New Hampshire is packing four days of Memorial Day weekend with everything from duck races and lanterns to murals, markets and a SpongeBob rave. The slate runs from Friday night through Monday, giving people looking up memorial day 2026 events near me a long list of ways to fill the holiday before the parades and picnics arrive.
The lineup is broad enough to catch almost any mood. In Portsmouth, the Spongebob Rave with DJ Soup is set for Friday night at The Press Room, while Jaffrey will host a screening of the mockumentary “Canoe Dig It?” at The Park Theatre. Saturday brings the Floating Lanterns Festival in Keene, the Rubber Duck Regatta in Nashua, the “Halfway to Halloween Party” at the Bookery in Manchester and the “NH Alt Market” at the Newmarket Millspace. Conservation groups will also gather on the banks of the Ashuelot River in Hinsdale to celebrate migratory fish and the ecosystem that supports them, and the Prescott Farm Environmental Education Center in Laconia will teach about the secret power of dandelions. New murals are also set to be unveiled Saturday in Portsmouth and Nashua as part of a four-day lineup of events.
Sunday keeps the pace going with the Wildquack Duck Race & Music Festival in Jackson and Chowderfest in Waterville Valley. The weekend guide also points readers to a craft festival in Meredith that stretches across the holiday. For travelers trying to make a short trip out of it, the list offers a mix of food, music and local oddities that match the season’s unofficial start to summer, along with the kind of family-friendly events that tend to draw people out across the state.
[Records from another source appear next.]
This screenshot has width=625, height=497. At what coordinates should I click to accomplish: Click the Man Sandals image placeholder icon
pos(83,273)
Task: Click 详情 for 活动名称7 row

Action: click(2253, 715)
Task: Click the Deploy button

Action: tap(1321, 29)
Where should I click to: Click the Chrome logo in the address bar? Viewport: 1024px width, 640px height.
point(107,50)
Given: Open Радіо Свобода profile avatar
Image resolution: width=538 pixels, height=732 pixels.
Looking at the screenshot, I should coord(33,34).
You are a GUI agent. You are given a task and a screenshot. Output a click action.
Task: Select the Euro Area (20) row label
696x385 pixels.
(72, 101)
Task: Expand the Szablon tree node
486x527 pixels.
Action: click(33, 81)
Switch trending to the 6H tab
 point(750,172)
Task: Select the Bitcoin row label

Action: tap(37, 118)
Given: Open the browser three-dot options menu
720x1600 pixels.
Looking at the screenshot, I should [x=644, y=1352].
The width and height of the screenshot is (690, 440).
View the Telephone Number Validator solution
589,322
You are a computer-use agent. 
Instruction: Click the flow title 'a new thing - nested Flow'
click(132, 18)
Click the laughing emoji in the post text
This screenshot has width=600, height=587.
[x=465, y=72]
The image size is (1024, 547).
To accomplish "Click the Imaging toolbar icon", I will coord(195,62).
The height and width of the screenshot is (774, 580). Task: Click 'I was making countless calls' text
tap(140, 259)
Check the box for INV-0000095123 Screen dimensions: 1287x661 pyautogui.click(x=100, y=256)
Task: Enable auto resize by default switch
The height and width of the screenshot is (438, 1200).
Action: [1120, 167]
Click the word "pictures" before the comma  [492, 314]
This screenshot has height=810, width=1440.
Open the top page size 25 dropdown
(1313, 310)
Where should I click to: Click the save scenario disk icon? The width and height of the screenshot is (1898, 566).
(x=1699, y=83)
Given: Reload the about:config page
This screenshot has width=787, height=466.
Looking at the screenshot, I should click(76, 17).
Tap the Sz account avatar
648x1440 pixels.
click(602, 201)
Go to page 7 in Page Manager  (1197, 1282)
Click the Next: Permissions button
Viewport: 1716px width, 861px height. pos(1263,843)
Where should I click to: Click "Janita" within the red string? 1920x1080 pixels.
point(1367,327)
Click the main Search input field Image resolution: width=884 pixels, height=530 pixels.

That same weekend energy gives way to Memorial Day itself on Monday, when cities and towns throughout New Hampshire will host parades and picnics to honor fallen heroes. Concord, Manchester, Nashua and Portsmouth are among the communities named as staging observances. The shift is stark: one day the calendar leans into novelty and warm-weather fun, and the next it turns to remembrance. The holiday’s best-known public ritual still ends up where it always has, with people gathering in their towns to mark the cost of military service and to reflect on the Americans who died while serving the country.
Steven Porter framed the guide as a way for people who want to get out for the season’s unofficial start to find something that fits, whether that means something “weird, odd, and witchy” or something more reflective. The spread of events shows how New Hampshire uses the long weekend: to welcome summer, fill town centers and then, on Monday, slow down long enough to honor the day’s meaning.